### Excerpted text
Studio album by The Early November
- Released: October 7, 2003
- Studio: Portrait Recording, Lincoln Park, New Jersey
- Genre: Emo, alternative rock, pop punk
- Length: 46:40
- Label: Drive-Thru
- Producer: Chris Badami, Arthur Enders

The Early November chronology
| For All of This (2002) | The Room's Too Cold (2003) | The Acoustic EP (2005) |

= The Room's Too Cold =

The Room's Too Cold is the debut studio album by the American rock band The Early November, released on October 7, 2003, through Drive-Thru Records.

Combining elements of emo and pop punk, that album's material is considered to represent scene music by publications such as Alternative Press.

Professional ratings
Review scores
| Source | Rating |
| AllMusic | Star |
| CMJ New Music Monthly | Favorable |
| The Mag | Star |
| Melodic | Star |

==Background and recording==
The Room's Too Cold was produced by Chris Badami and co-produced by frontman Arthur 'Ace' Enders and was recorded at Portrait Recording Studio in Lincoln Park, New Jersey. Badami also acted as engineer, with assistance from Michelle Dispenziere; Badami mixed the tracks before the album was mastered by Alan Douches at West West Side Music in New York City. The band recorded 17 songs in total for the album, with 11 songs making the final cut. Enders and Badami met with David Rimelis to arrange a string part for "Ever So Sweet".

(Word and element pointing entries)
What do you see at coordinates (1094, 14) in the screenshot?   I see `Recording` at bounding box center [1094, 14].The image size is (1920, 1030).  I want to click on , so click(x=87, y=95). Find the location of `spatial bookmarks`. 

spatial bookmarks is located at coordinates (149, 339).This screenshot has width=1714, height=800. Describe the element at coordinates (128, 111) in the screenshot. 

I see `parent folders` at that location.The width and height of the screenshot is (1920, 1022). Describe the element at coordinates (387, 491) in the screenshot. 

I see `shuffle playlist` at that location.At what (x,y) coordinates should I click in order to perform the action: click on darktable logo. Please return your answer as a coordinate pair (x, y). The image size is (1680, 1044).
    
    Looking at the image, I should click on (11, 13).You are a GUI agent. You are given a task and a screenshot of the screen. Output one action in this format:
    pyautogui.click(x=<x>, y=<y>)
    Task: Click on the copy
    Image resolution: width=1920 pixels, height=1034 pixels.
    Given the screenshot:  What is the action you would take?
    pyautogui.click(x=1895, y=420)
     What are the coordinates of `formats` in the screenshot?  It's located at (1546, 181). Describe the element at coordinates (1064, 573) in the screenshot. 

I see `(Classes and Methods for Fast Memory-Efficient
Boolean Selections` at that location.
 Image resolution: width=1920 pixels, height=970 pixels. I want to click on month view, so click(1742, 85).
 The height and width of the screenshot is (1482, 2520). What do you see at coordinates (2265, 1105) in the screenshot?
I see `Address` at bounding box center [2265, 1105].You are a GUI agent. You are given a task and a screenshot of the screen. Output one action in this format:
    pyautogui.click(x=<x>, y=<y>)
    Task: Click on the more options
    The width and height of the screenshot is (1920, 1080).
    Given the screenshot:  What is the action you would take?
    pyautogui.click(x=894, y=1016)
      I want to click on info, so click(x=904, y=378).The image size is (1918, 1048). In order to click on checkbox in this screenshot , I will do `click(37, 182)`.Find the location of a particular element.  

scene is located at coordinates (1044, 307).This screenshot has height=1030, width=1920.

### Short task 1
Reproduce the passage of the article on The Room's Too Cold starting at "The Early November chronology" and ending at "as Alternative Press.", changing "debut" to "first".
### Short task 2
Continue the article on The Room's Too Cold after its final sentence.

### Final answer 1
The Early November chronology
| For All of This (2002) | The Room's Too Cold (2003) | The Acoustic EP (2005) |

= The Room's Too Cold =

The Room's Too Cold is the first studio album by the American rock band The Early November, released on October 7, 2003, through Drive-Thru Records.

Combining elements of emo and pop punk, that album's material is considered to represent scene music by publications such as Alternative Press.

### Final answer 2
The album features a guest appearance from Kenny Vasoli of The Starting Line, who was also signed to Drive-Thru at the time.

==Release==
Between late August and October 2003, the group performed on the Drive-Thru Records 2003 Invasion Tour. The Room's Too Cold was released on October 7. In January 2004, the band went on a tour of the UK, with Allister, Home Grown, Hidden in Plain View, and Yourcodenameis:milo. In March 2004, the group went on a headlining US tour with support from Limbeck, Spitalfield and Hey Mercedes. A music video was filmed for "Something That Produces Results" in April 2004. In April and May 2004, the band supported Less Than Jake on their tour of North America, and performed at the Skate and Surf Festival. They went on a brief East Coast tour with A Thorn for Every Heart, Engine Down and Days Away at the start of 2005. In February 2005, the group supported Sugarcult on the US Take Action Tour. In late 2013, the album was repressed on vinyl through Rise Records. In addition, the group performed it in its entirety in December of the same year.

==Reception==
Johnny Loftus of Allmusic gave the album a highly positive review.

The album peaked at number 107 on US Billboard 200.

== Track listing ==
All lyrics written by Arthur Enders, except one line in "Baby Blue" by Matt Pryor, all songs written by the Early November.

Notes
- "Something That Produces Results" & "Baby Blue" both have an acoustic renditions on Aces band I Can Make A Mess Like Nobody's Business acoustic album "Dust'n Off the Ol" Gee-Tar."
- The line "I don't want you to love me anymore" on the track "Baby Blue" is taken directly from a The Get Up Kids song "No Love" on their debut album Four Minute Mile.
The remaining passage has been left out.